What happens when we have 25 channels and 90 peers in a Fabric Network?

DAVID VIEJO
February 10, 2024

Hi there!

Last week, I ran into an issue where these warning logs were being thrown:

Haven't heard from [203 3 128 37 188 112 224 13 135 56 248 228 68 169 189 74 196 244 83 13 195 237 130 172 181 124 8 154 82 72 229 217] for 27.167205923s

Troubleshooting

Then, after this warning, the connection between 2 peers closed, it happened every 30 seconds.

The network kept working correctly, but these warnings told me something was happening.

This is the line where the warning was being logged:

These messages are related to the discovery service, which is in charge of discovering peers of other organizations to exchange data; this can be:

Private data
Dissemination of blocks

More information can be found in the official documentation.

To have additional context, the anchor peers, which are in the configuration block of the channel, are reached by each peer so that every peer knows about the available peers in the network.

There’s a heartbeat interval where the peers send a “ping” to each other. So, if the peer was inactive or didn’t send any data for a period of time, this peer was removed from the “alive” peers list to avoid contacting peers who were down.

But this wasn’t our case, since peers were alive all the time (in Kubernetes), there wasn’t any restart of the peers and communication happened inside the cluster.

Solution

So, what was going on?

It seems we had many peers and channels; in total we had:

+80 peers
+25 channels

After talking to one of the maintainers of the gossip protocol in Hyperledger Fabric, he suggested to modify these variables:

# Alive check interval(unit: second)
aliveTimeInterval: 5s
# Alive expiration timeout(unit: second)
aliveExpirationTimeout: 25s
# Reconnect interval(unit: second)
reconnectInterval: 25s

The variables above are in core.peer.gossip section in the peer.yaml.

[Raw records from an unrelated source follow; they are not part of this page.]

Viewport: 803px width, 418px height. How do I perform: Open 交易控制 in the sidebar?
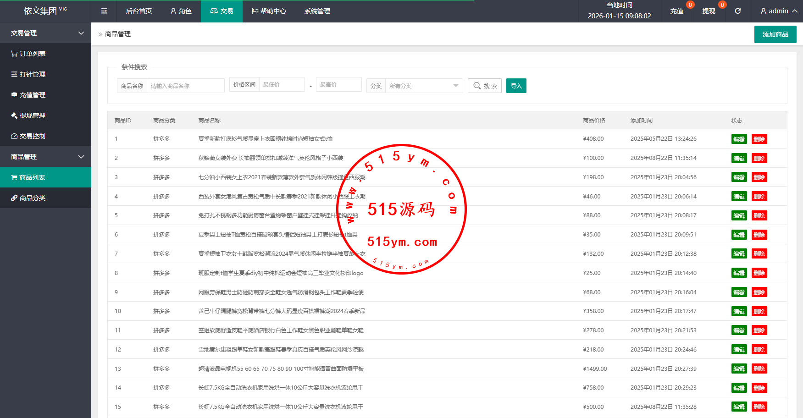click(x=28, y=136)

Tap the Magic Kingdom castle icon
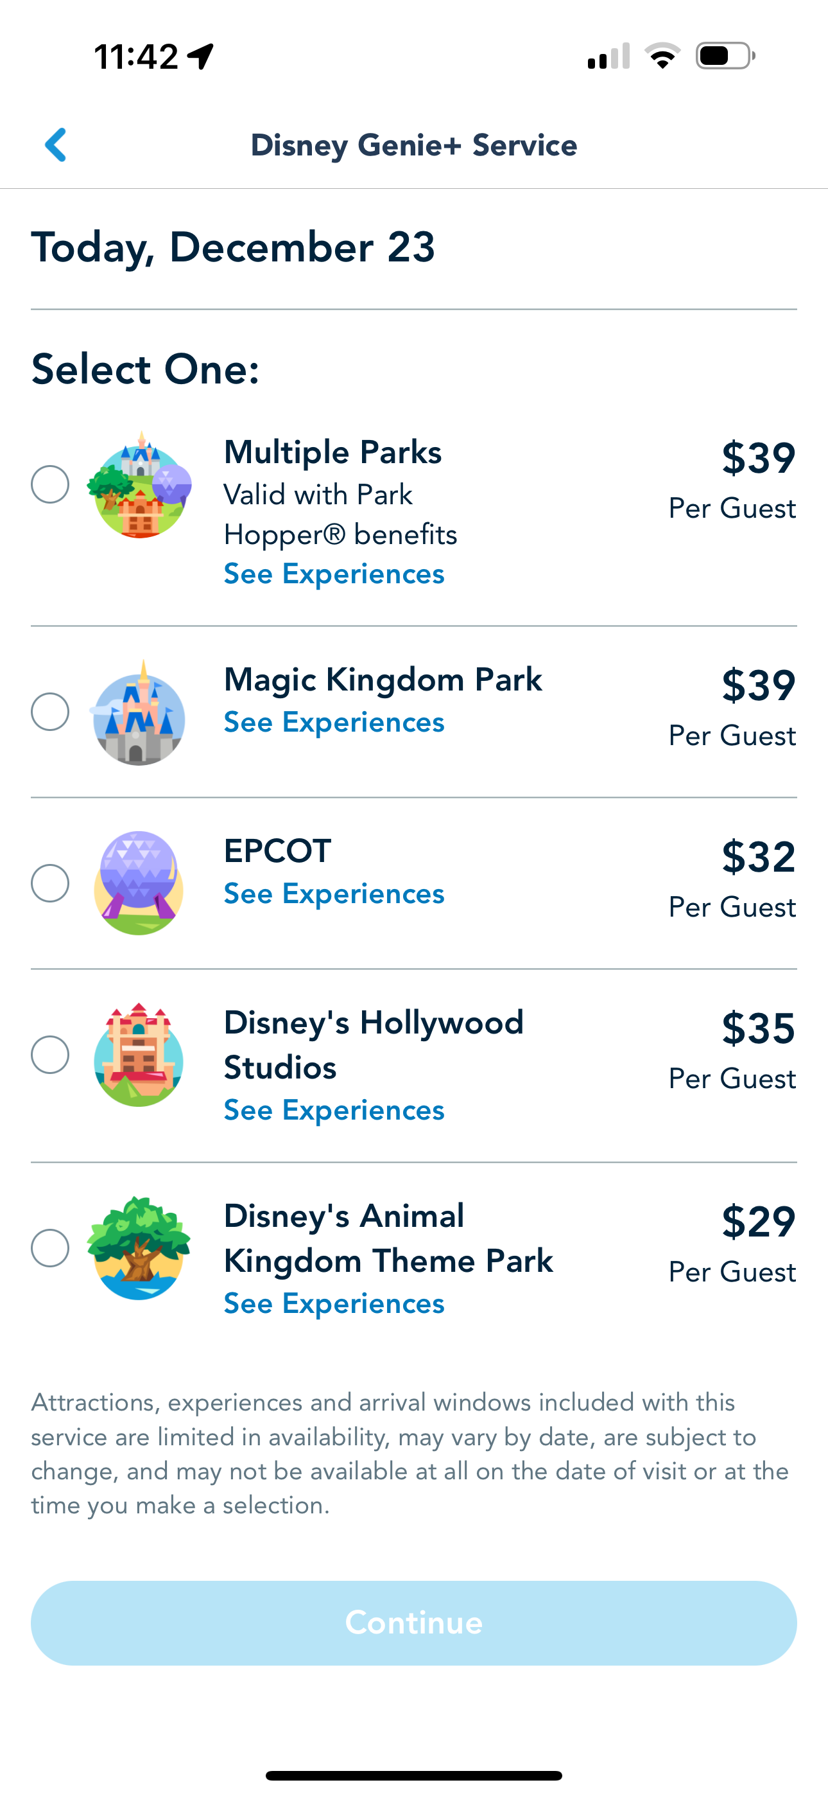coord(139,713)
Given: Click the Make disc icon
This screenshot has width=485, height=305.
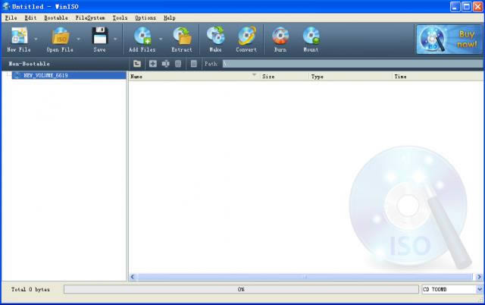Looking at the screenshot, I should pos(215,36).
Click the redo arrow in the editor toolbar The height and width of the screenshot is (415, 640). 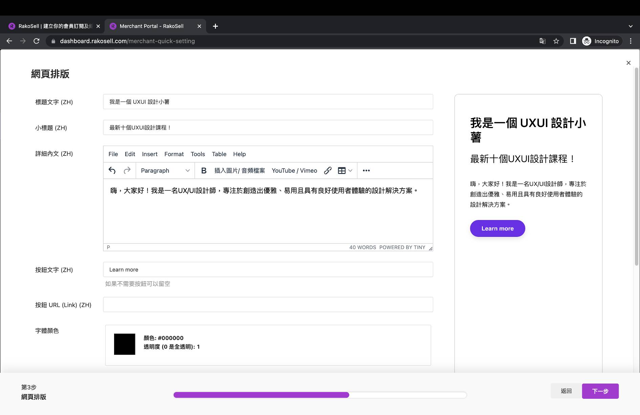tap(127, 170)
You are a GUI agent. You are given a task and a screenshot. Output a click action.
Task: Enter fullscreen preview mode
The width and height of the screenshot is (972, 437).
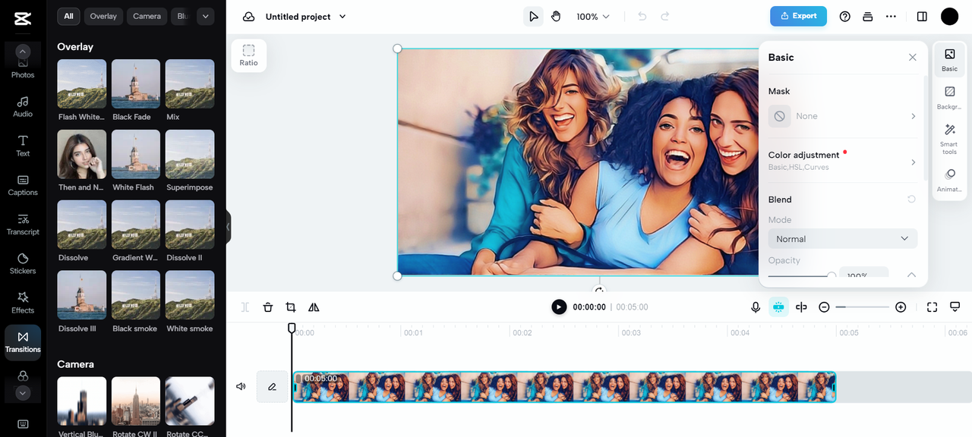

What happened is that in a normal network, the connections are bidirectional, so if there are three peers in the same network, the connections opened will be:

Peer1 → Peer2
Peer2 → Peer 3
Peer1 → Peer3

If there are two channels, there will be six connections opened:

Each channel was independent, but two organizations with 3 peers had access to each channel.

So, if we have 27 channels with 9 peers each, that means that the two organizations that are joined to all the channels have:

= 9 nodes × 25 channels = at least 225 connections!

After increasing the values multiple times, these were the final values for our network.

# Alive check interval(unit: second)
aliveTimeInterval: 40s
# Alive expiration timeout(unit: second)
aliveExpirationTimeout: 130s
# Reconnect interval(unit: second)
reconnectInterval: 130s

Conclusion

Scaling a Hyperledger Fabric network is hard, especially when the network throws warnings you haven’t seen before or when you start going beyond the usual use cases of Fabric, which is one orderer organization and <5 organization peers.

Gossip protocol scales, but specific parameters must be changed to work correctly.

I hope you learnt something new this Saturday!

Regards

— David